Your fridge is a weapon in the battle against germs, but it must be used effectively. Here are a few useful things to remember:
- keep it at the right temperature (between 0°C and 5°C)
- keep the fridge door closed as much as possible
- wait for food to cool down before you put it in the fridge
- if your fridge is full, turn the temperature down to help it fight germs, but it is best to leave space as this allows air to circulate and maintain the set temperature
- some germs can still grow at cold temperatures, so eat leftovers within two days
- keep food out of the fridge for the shortest time you can
- when you're eating outside at a barbecue or picnic, use a cool bag or cool box
- if you're putting out food for a party, try not to leave it out for more than four hours; otherwise germs might have a party of their own!
Keeping food in the freezer
The freezer is a great tool for making sure you’ve always got some food in stock and for helping to avoid wasting food.
You can keep food safely in the freezer for years, in theory, as long as it has stayed frozen the whole time. However, the taste and texture of food changes if it’s frozen for too long, so you might well find that it’s not very nice to eat. You can check any instructions on food labels or in your freezer’s handbook (if you don’t have this anymore, you might be able to find it online) to see how long food should be frozen.
For safety, it's ok to freeze most raw or cooked foods providing you do the following things:
- freeze it before the 'use by' date
- follow any freezing or thawing instructions on the label
- thaw it in the fridge so that it doesn't get too warm. Or, if you intend to cook it as soon as it's defrosted, you could defrost it in a microwave
- use food within one to two days after it’s been defrosted – it will go off in the same way as if it were fresh
- cook food until it's steaming hot all the way through or reaches a core temperature of 75°C
When frozen meat and fish (and some other foods) thaw, lots of liquid can come out of them.
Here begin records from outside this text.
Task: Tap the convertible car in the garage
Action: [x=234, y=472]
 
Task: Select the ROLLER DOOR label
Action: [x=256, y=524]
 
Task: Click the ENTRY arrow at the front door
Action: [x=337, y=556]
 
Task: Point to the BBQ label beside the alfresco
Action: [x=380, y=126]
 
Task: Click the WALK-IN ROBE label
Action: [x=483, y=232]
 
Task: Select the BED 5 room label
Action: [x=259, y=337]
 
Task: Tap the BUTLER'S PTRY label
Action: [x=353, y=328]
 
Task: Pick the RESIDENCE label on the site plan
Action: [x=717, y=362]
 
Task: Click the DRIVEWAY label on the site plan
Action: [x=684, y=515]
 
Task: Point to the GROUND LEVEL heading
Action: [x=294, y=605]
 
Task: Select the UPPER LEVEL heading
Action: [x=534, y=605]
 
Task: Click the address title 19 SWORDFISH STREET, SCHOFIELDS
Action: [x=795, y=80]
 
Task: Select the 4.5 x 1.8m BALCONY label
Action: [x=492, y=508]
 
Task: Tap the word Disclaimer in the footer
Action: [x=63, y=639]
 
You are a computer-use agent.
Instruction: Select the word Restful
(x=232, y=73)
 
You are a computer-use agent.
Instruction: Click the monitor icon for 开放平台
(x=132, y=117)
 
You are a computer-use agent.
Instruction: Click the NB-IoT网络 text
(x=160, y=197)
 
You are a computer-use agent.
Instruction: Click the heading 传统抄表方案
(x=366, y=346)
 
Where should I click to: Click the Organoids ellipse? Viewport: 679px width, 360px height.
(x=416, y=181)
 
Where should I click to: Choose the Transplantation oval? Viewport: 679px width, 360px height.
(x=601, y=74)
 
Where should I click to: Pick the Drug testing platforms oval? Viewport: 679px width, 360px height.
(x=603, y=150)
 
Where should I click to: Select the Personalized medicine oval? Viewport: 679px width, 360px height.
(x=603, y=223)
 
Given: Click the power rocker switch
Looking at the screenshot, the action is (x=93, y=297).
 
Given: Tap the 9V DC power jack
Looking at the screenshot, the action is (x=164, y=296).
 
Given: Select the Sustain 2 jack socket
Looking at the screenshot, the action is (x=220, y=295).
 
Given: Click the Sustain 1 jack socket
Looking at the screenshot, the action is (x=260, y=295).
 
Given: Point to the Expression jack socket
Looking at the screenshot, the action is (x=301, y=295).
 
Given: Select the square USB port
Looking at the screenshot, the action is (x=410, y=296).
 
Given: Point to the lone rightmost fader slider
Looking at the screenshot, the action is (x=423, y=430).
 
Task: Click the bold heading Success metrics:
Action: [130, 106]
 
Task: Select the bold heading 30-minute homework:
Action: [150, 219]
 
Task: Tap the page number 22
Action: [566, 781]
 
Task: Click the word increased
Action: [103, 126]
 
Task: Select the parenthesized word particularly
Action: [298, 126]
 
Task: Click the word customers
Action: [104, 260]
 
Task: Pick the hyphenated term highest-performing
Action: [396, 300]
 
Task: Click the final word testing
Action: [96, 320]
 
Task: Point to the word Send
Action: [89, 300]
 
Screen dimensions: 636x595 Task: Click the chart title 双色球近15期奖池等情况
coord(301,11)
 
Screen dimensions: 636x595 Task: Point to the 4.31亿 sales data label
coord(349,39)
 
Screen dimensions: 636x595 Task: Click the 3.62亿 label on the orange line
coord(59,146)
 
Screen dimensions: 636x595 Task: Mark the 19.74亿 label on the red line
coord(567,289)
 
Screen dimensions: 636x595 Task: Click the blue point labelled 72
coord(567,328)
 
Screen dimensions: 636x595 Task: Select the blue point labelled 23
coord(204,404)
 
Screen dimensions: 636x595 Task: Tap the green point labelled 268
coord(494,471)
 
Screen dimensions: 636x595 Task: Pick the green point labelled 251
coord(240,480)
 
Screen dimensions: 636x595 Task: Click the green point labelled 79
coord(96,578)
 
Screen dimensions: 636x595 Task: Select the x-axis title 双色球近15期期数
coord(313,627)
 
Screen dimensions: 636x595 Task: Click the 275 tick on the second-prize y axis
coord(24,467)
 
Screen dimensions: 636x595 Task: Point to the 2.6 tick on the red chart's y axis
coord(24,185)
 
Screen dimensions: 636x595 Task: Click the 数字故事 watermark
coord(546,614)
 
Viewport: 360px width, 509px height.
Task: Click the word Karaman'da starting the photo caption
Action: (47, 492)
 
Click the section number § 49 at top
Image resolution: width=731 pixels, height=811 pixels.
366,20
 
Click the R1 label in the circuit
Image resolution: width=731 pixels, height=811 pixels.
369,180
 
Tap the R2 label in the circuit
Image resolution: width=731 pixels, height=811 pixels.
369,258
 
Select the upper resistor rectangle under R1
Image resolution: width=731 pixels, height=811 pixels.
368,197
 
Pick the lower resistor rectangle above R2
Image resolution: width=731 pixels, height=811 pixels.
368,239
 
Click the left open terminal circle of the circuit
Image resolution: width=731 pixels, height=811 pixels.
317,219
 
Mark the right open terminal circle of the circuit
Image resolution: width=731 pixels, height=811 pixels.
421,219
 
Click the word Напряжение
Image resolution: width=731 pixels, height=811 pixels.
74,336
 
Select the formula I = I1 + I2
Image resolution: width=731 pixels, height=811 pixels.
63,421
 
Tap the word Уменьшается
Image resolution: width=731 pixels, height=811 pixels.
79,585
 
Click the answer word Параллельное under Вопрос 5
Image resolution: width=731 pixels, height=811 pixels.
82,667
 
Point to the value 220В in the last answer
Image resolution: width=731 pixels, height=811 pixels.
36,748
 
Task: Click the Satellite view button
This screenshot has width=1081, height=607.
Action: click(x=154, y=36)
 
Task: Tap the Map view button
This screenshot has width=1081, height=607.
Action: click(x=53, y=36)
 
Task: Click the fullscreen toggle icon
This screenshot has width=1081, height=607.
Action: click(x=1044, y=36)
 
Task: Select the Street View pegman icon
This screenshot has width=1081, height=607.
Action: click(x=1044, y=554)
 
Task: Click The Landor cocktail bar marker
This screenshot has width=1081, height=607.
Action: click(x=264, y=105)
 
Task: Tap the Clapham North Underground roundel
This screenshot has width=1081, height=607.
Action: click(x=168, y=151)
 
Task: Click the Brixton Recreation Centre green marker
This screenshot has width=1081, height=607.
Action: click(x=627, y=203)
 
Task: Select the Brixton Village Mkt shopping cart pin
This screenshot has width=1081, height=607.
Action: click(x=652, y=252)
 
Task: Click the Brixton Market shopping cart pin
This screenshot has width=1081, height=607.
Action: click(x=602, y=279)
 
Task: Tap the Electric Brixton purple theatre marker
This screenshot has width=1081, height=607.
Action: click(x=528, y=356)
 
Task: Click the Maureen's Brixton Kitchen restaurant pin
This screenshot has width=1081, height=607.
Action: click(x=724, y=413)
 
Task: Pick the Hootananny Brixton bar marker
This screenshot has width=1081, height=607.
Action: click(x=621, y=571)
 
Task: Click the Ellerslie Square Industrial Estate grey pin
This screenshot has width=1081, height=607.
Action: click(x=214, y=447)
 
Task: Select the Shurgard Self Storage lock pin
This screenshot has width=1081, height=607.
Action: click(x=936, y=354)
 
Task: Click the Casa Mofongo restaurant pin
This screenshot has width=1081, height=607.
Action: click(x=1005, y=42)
If you’re defrosting raw meat or fish, this liquid will spread bacteria to any food, plates or surfaces that it touches. Keep the meat and fish in a sealed container at the bottom of the fridge, so that it can't touch or drip onto other foods.
Always clean plates, utensils, surfaces and hands thoroughly, after they have touched raw or thawing meat, to stop bacteria from spreading.
If you defrost raw meat or fish and then cook it thoroughly, you can freeze it again, but remember never reheat foods more than once.